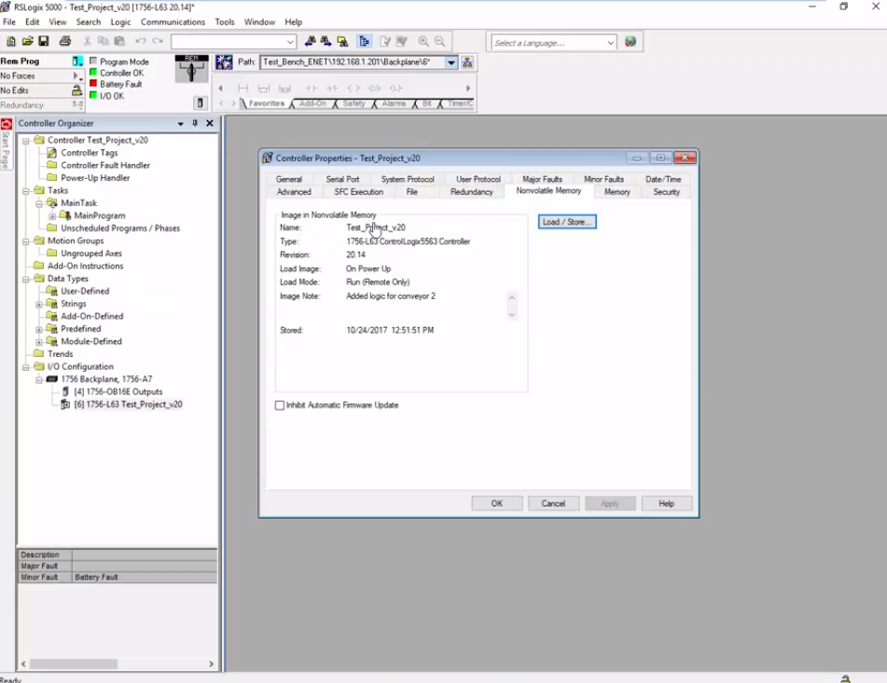The width and height of the screenshot is (887, 683).
Task: Click the Load / Store button
Action: [566, 222]

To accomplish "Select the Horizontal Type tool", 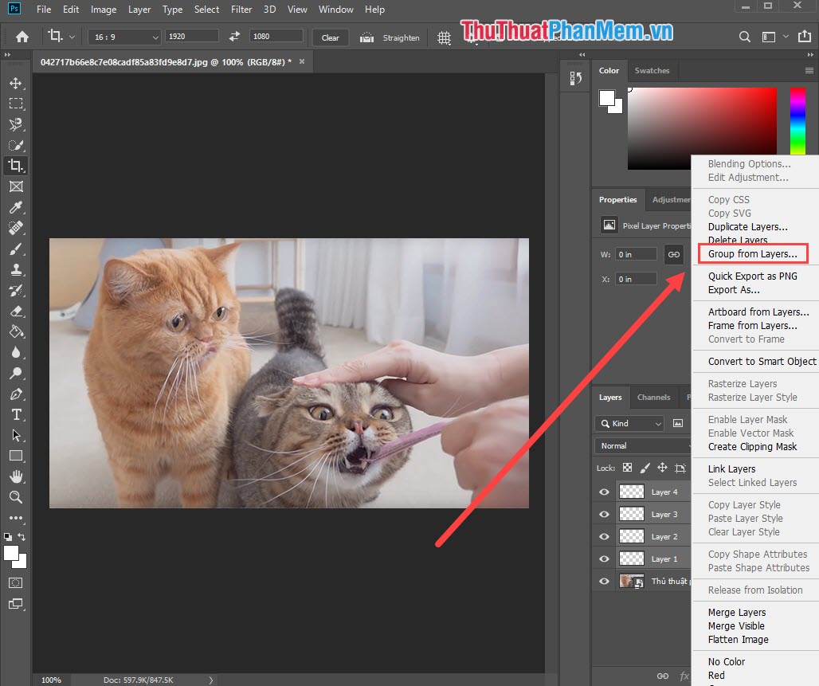I will coord(15,414).
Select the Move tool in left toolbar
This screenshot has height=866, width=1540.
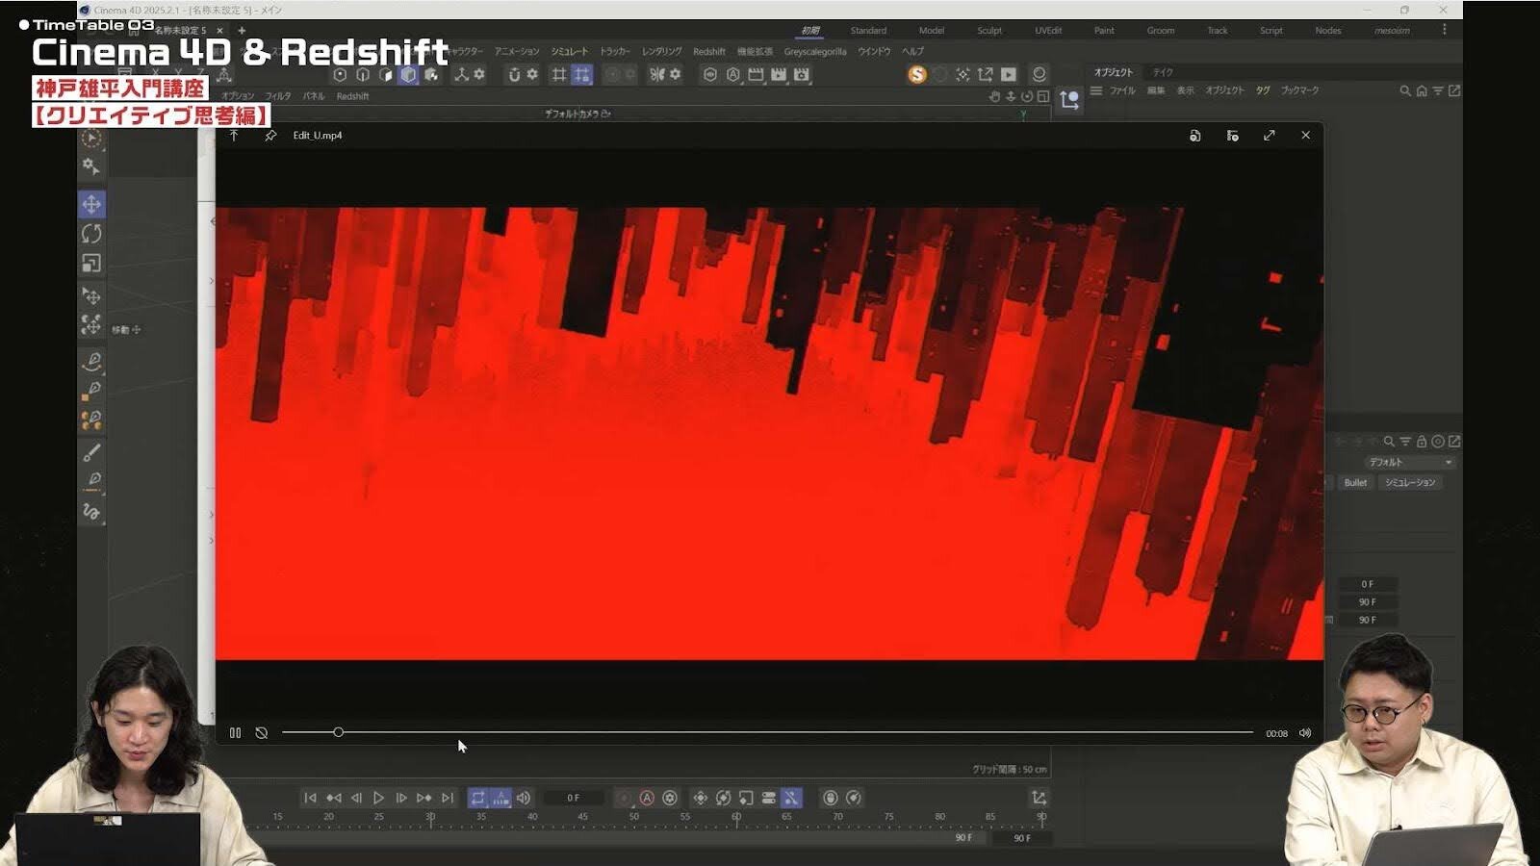[91, 204]
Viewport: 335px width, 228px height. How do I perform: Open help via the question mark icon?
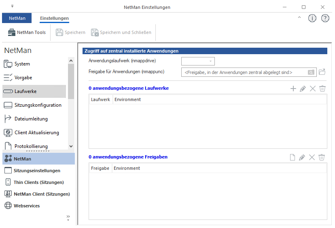pos(325,18)
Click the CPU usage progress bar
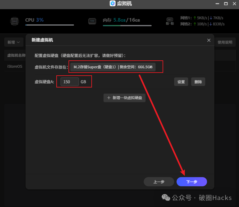Viewport: 239px width, 207px height. 49,25
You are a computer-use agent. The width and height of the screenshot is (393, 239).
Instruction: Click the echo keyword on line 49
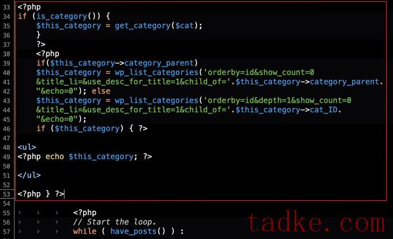tap(55, 157)
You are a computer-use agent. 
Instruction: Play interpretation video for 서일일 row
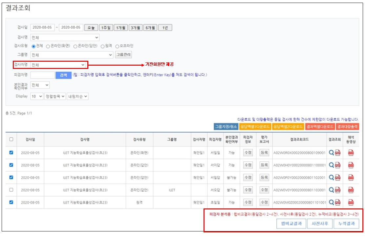click(351, 153)
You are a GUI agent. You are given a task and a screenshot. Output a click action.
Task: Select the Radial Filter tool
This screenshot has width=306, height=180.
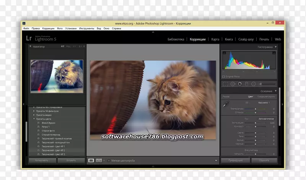pyautogui.click(x=253, y=84)
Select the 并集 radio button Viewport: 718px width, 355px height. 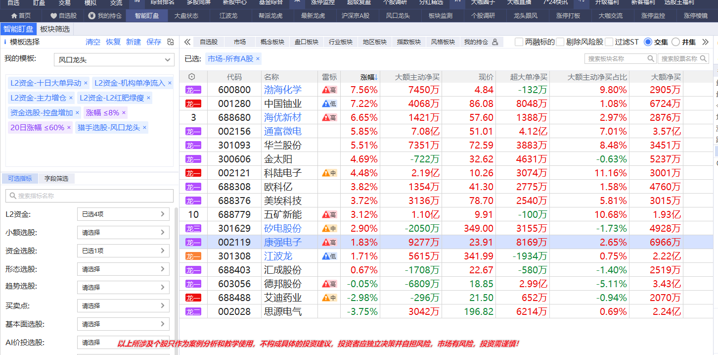(676, 42)
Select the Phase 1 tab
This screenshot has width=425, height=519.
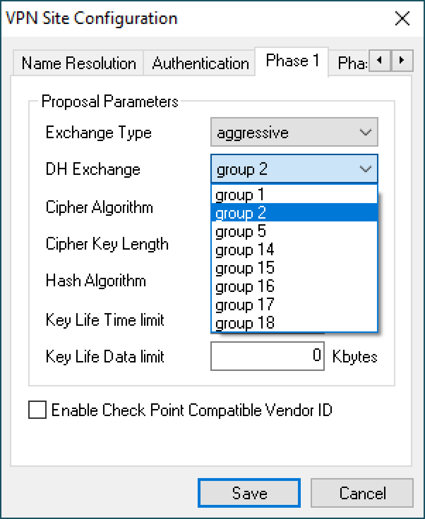click(292, 61)
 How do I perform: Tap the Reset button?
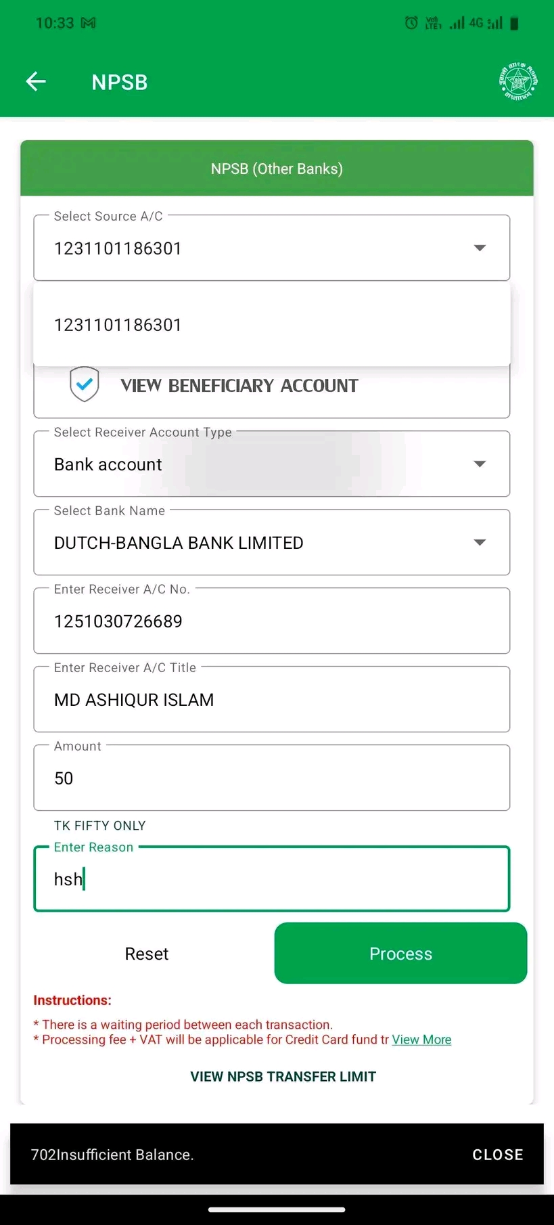(147, 954)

+===+

§ Task item
The lines holding the string "computer" are what is needed from the material above.

§ Exercise response
You are a computer-use agent. The width and height of the screenshot is (393, 239).
You are a computer-use agent. 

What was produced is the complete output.